- Selection -

════════════════════

A group of concerned community members and professionals, known as Boothbay Region Housing Trust, has just received approval for its 501 (c) (3) status. With the goal of adding dozens of homes to the region in the next few years and more in the future, the new status gives the group the potential to become a big player in battling the region’s housing crisis.
Boothbay Harbor resident Cindi Watson and realtor Debrah Yale have been working on bringing attention to these issues for years and now BRHT – board members including Laura Blake, Stephanie Hawke, Patty Minerich, John O’Connell and Eric Wood in addition to Watson and Yale – plans to work with Boothbay and Boothbay Harbor to find some traction in securing projects leading to significant development in affordable workforce housing.
“The founding of the Boothbay Region Housing Trust has (led) to meaningful conversations, truly lovely conversations with Boothbay and Boothbay Harbor and their willingness to help us succeed is (important),” said Yale.
The towns recognize the need for affordable housing, but Boothbay Harbor has its hands tied by outdated and super restrictive ordinances, they said; no one has addressed the “archaic code from 1986” Yale said was a knee-jerk reaction to the Signal Point development and other condominium developments shortly before the change. Both towns have spent a lot of money and time over 35 years trying to get businesses to move to a region that cannot support the necessary workforce, Yale said. Watson added that among the issues which have gone unaddressed are the general recommendations as illustrated in the regional economic master plan presented in February 2018, and the need to reduce density requirements from 10,000 square feet per residential use to 5,000 square feet.

════════════════════

- Provided information -
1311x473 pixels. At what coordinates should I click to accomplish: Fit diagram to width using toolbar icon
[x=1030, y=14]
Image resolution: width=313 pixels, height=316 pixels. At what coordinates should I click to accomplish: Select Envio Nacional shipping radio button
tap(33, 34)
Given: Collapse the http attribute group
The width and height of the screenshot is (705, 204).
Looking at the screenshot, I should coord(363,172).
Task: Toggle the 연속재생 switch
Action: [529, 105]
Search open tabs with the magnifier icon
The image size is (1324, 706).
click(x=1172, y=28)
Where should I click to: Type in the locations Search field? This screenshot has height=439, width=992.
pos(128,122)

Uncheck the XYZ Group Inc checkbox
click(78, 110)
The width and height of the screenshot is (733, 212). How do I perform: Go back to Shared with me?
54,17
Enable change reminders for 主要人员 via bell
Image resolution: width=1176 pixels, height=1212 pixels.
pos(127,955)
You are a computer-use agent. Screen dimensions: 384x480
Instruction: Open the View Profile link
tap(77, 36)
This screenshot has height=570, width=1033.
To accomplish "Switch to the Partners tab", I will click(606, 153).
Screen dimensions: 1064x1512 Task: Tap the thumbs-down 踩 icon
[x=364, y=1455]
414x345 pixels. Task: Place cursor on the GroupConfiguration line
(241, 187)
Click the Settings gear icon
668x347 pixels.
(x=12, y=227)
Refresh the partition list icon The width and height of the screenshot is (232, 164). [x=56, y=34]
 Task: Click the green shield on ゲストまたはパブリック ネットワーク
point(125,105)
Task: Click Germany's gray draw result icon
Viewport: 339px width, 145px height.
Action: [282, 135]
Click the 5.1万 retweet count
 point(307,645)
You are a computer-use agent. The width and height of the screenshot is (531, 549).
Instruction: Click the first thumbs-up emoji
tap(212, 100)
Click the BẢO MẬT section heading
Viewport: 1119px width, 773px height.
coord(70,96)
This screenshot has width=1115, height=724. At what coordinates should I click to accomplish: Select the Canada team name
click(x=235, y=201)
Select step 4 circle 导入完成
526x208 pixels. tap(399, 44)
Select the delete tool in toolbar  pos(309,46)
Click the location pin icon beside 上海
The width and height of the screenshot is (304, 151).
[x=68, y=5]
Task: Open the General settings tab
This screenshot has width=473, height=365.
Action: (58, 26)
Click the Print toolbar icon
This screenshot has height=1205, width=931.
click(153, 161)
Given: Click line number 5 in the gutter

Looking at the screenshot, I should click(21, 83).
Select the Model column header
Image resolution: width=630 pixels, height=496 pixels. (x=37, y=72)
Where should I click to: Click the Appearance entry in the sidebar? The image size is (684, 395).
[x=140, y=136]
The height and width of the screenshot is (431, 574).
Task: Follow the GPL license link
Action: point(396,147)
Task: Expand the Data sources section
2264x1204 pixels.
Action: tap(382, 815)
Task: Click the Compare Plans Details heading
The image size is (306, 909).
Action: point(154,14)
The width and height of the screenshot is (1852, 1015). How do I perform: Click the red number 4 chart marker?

════════════════════

- Task details -
Please write out the housing trust article word for word, everything from "Boothbay Harbor resident" down to "affordable workforce housing.". The records are separate from the housing trust article and play no part in it.

- Result of this task -
Boothbay Harbor resident Cindi Watson and realtor Debrah Yale have been working on bringing attention to these issues for years and now BRHT – board members including Laura Blake, Stephanie Hawke, Patty Minerich, John O’Connell and Eric Wood in addition to Watson and Yale – plans to work with Boothbay and Boothbay Harbor to find some traction in securing projects leading to significant development in affordable workforce housing.